Entre clémence et fermeté : le jeune preneur d’otage condamné
Publié le 21/01/2015
Par l'est éclair
Personne n’a oublié la prise d’otage à Radio Latitude en avril dernier. Son auteur, Angelo, loin du garçon incontrôlable qu’il était, a évolué et le tribunal a cru en lui.
Lundi soir, la sanction est tombée. Loin des projecteurs, le tribunal pour enfants a condamné Angelo pour les actes graves qu’il a commis et qu’il reconnaît. Mais le tribunal a aussi salué et soutenu les efforts de ce jeune homme perdu pour devenir meilleur.
Nous sommes le 17 avril 2014. Il est 10h45 à Pont-Sainte-Marie. « Je suis dans la radio avec Arthur. Je le prends en otage. Je suis armé. » Ivre de rage, Angelo ne réfléchit plus. Il vient d’apprendre que la plainte déposée contre le directeur de Radio Latitude a été classée sans suite par le parquet. Il ne croit plus en rien, alors il orchestre le pire. Une prise d’otage en ces lieux qui, quelques années auparavant, auraient été le théâtre du drame qu’il dit avoir subi. Un viol.
Mais ce jour-là, le directeur Sylvain Jourdain n’est pas là. Angelo fait face à Arthur, un jeune animateur âgé de 18 ans. Il aurait pu baisser les armes, mais il s’entête dans sa volonté d’aller au bout d’une quête impossible.
« Évolution spectaculaire »
Autour de cette maison du boulevard Jules-Guesde, les heures défilent au rythme de l’angoisse et de la crainte du passage à l’acte. Les fonctionnaires de police sont bientôt rejoints par les hommes qui composent l’unité d’élite de la police. Prêt à donner l’assaut : le RAID. Perché sur le toit de la maison, Angelo apparaît tel qu’il est. Désemparé. Près de lui, une victime traumatisée. Cinq longues heures passent avant la reddition.
Dans la foulée de sa garde à vue, Angelo est placé en détention provisoire alors qu’une information judiciaire est ouverte et confiée à un juge d’instruction troyen.
Entre les quatre murs de sa cellule, l’adolescent incontrôlable apprend et mûrit. « Avant d’être isolé, son seul salut venait de la vengeance.
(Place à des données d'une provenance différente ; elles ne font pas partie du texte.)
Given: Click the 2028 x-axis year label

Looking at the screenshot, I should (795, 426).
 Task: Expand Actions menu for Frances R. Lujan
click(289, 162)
Il aura fallu ce temps d’incarcération, l’impasse de la prison pour amener la réflexion ». Me Christophe Lejeune n’a jamais lâché. Il entoure et conseille Angelo depuis des années. Aujourd’hui, il témoigne d’une « évolution spectaculaire » saluée par l’expert psychiatre. « Il a énormément changé. Il a pris conscience jusqu’à envisager que la justice puisse ne pas le suivre dans ses accusations. Aujourd’hui, il est miné par la culpabilité. Ce jeune homme qui s’est trouvé face à lui n’y pouvait rien. Il le sait et il le regrette profondément ».
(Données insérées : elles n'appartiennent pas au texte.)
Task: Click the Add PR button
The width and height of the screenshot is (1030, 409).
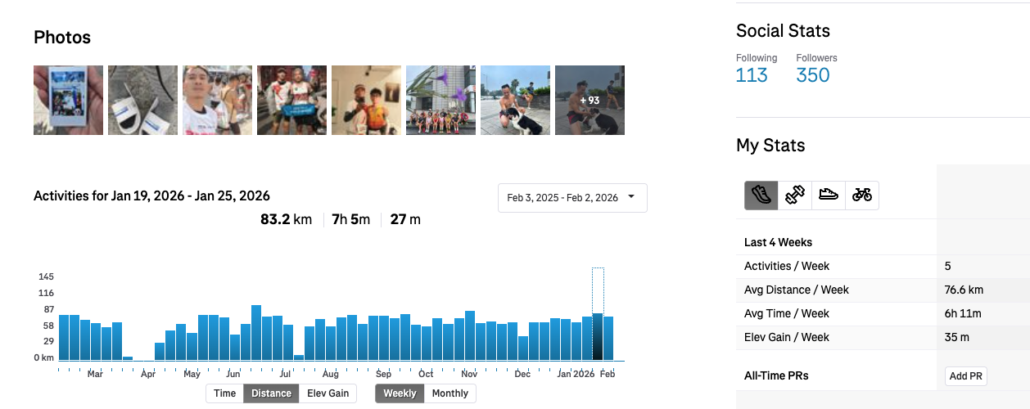Action: point(965,376)
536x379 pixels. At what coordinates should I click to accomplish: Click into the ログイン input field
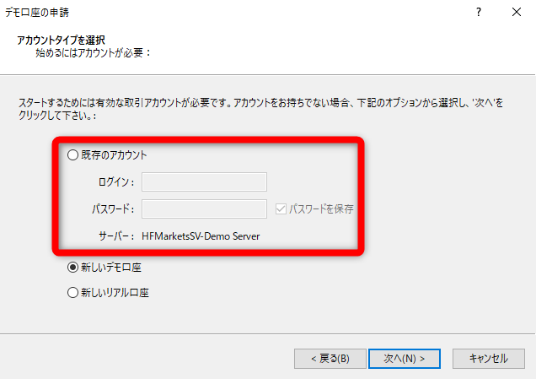[x=204, y=181]
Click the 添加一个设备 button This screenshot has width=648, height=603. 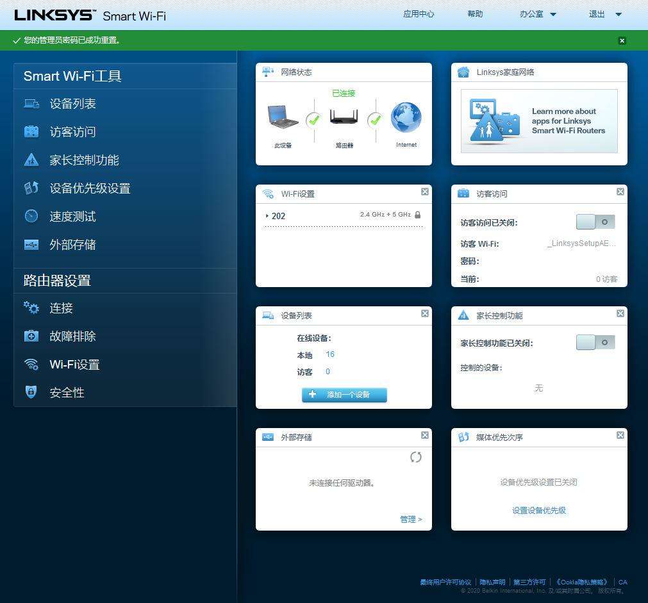(x=344, y=395)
À l’audience, lors de son procès à huis clos, Angelo n’a plus rien de l’individu aveuglé par la rage qu’il était hier. « Il est lucide. Il a tout accepté d’une prise en charge psychologique. Il y croit, ce qui lui permet d’avancer. Même si la culpabilité ne le quittera jamais, il évolue avec la seule volonté de s’en sortir. » Entre fermeté et compréhension, la sanction tombe.
« Une décision logique »
Après trois heures d’instruction et le temps du délibéré, le tribunal pour enfants a choisi de condamner. Mais pas uniquement. Angelo écope de vingt-quatre mois de prison dont douze assortis d’un sursis et d’une mise à l’épreuve. Il ne retournera pas derrière les barreaux, mais il devra faire ses preuves.
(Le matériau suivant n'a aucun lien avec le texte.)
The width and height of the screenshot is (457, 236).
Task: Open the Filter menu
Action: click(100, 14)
Dans quelques semaines, le juge de l’application des peines décidera des modalités de l’aménagement de sa peine. En fonction de celui qu’Angelo était et de l’homme qu’il est devenu. Un garçon qui vit chez ses parents et surtout qui travaille. « Cette décision est relativement logique. Elle ménage autant les intérêts des victimes que ceux de celui qui était poursuivi ». S’il ne sait pas saisir sa chance, il effectuera sa peine de prison ferme derrière les barreaux. « Je n’y crois pas. Il a résolument changé ».
Loin de la tempête médiatique qui a suivi la prise d’otage, Angelo a choisi de rester dans l’ombre. « Il ne souhaite pas qu’on lui reproche de parler alors il préfère se taire et continuer son chemin. » Angelo n’oublie rien, il vit avec. Sa victime et le reste.
Mais tout n’est pas terminé. Parallèlement à cette instruction, le parquet a jugé bon de revenir sur ses pas. Puisqu’Angelo crie avoir été abusé, violé, les investigations ont repris. L’instruction suit toujours son cours.